By Day 2 of the Ake Arts & Book Festival, I realized that the best laid out plans can be put aside for impromptu conversations and human interactions.
You see, Lola Shoneyin and her incredible team had succeeded in attracting literary rich minds to Abeokuta and there was a lot to talk about. Conversations from Day 1 carried on until the early hours of the morning of Day 2 such that it was like we never slept.
The night before ended on a sober note with the screening of Clement Abaifouta’s documentary, The Chadian Tragedy. It told the stories of Hissene Habre’s dictatorial rule from the point of view of the survivors. Clement was one of the survivors after spending 4 tortuous years behind bars.
The morning after, I asked him about the happy years before his own arrest and what keeps him going now. Once more, I was awed at the diversity of guests and stories being told at the festival.
One of the most insightful panel discussions during this year’s edition was “Women in a Post-Boko Haram reality.” Chitra Nagarajan, Andrew Walker, and Fati Abubakar have all done a tremendous amount of work documenting the history, happenings, and challenges in the North-Eastern part of Nigeria.

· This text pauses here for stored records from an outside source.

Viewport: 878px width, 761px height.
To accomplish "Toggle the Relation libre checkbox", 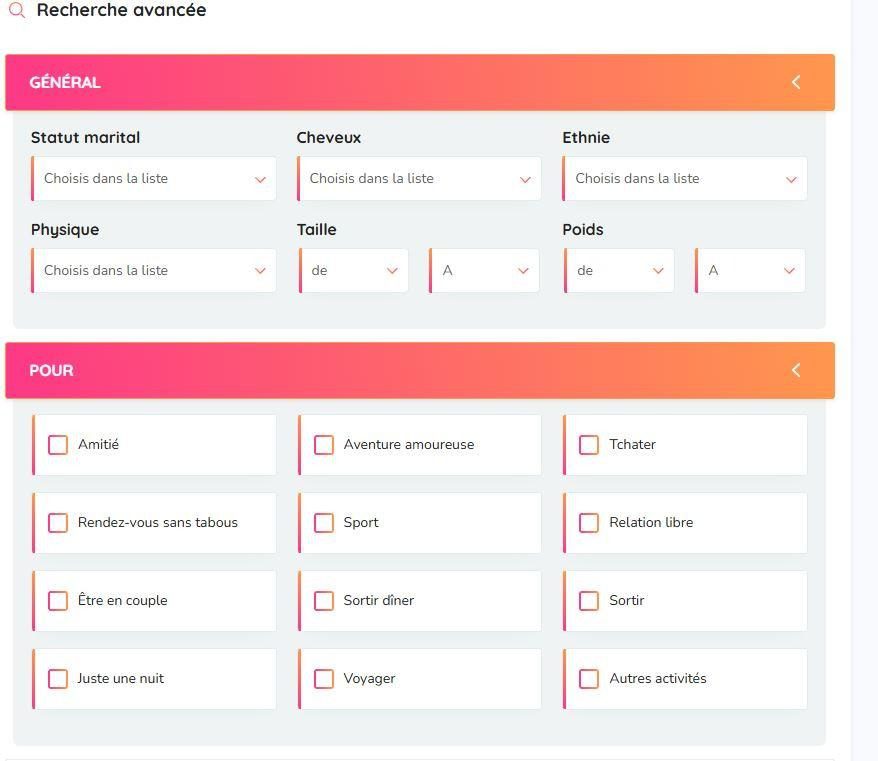I will pyautogui.click(x=589, y=523).
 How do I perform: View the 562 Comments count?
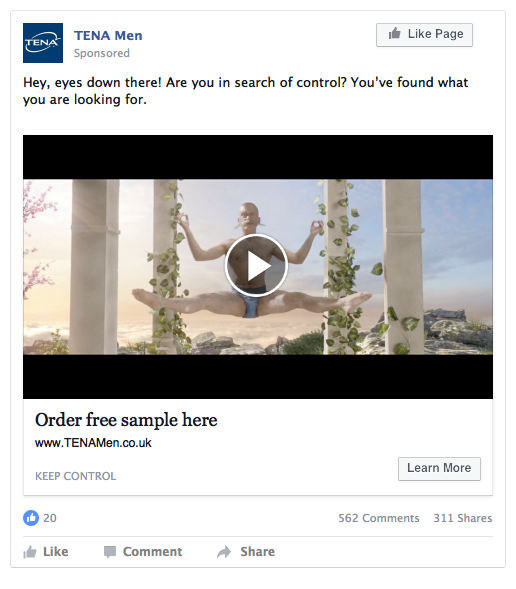pos(379,518)
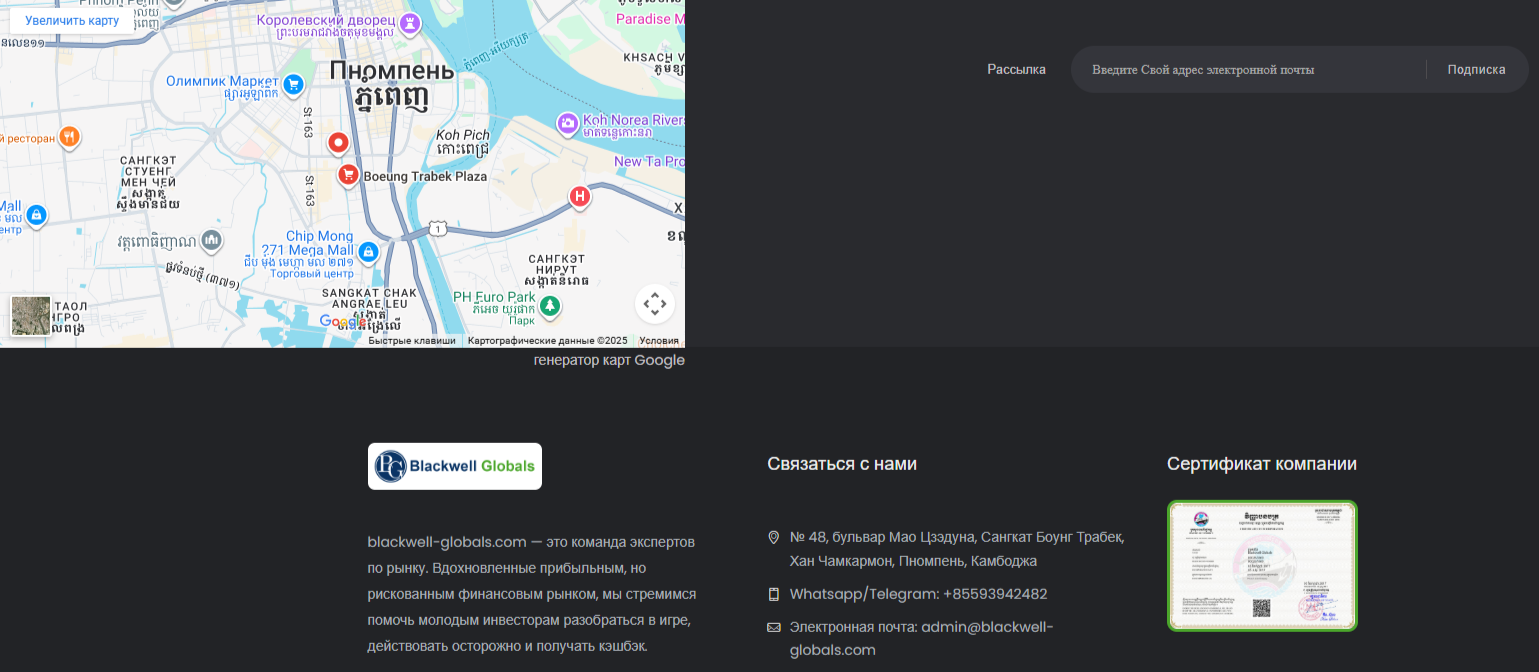Open the map camera movement controls
1539x672 pixels.
tap(654, 303)
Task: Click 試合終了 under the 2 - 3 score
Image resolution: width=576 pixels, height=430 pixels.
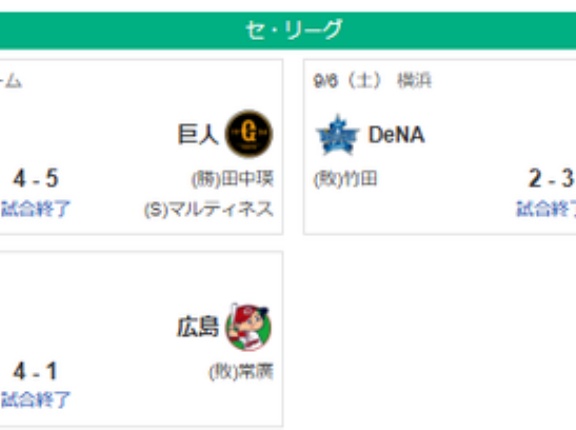Action: [546, 209]
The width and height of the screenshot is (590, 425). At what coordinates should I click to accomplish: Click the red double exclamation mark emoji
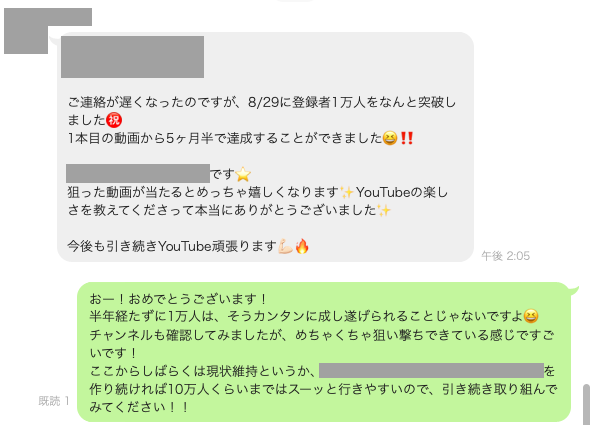pyautogui.click(x=407, y=138)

The place of western education in the North, economic disparity in this region, and safe houses for Boko Haram wives were among the topics discussed.
Kadaria Ahmed was the moderator, and she later teased majority of the audience for leaving the cinema hall scanty for the fully packed concurrent panel discussion on sensuality in African literature.
There were more tales from the north in the book chat with Helon Habila (The Chibok Girls) and Teju Cole (Known and Strange Things). These two books are works of non-fiction, so these authors had no characters to hide behind.
Kadaria once more was the moderator, and it was evident that she had thoroughly studied these books with questions that tethered on the border of the accusatory. Both Teju and Helon had comebacks with punch lines when being accused of writing for the New York literati and lightweight material respectively.
A hike up Olumo Rock in the evening and a stage play titled Iyalode of Eti, adapted for the London theatre, was the perfect blend to unwind and get back into the friendly atmosphere Ake is renowned for.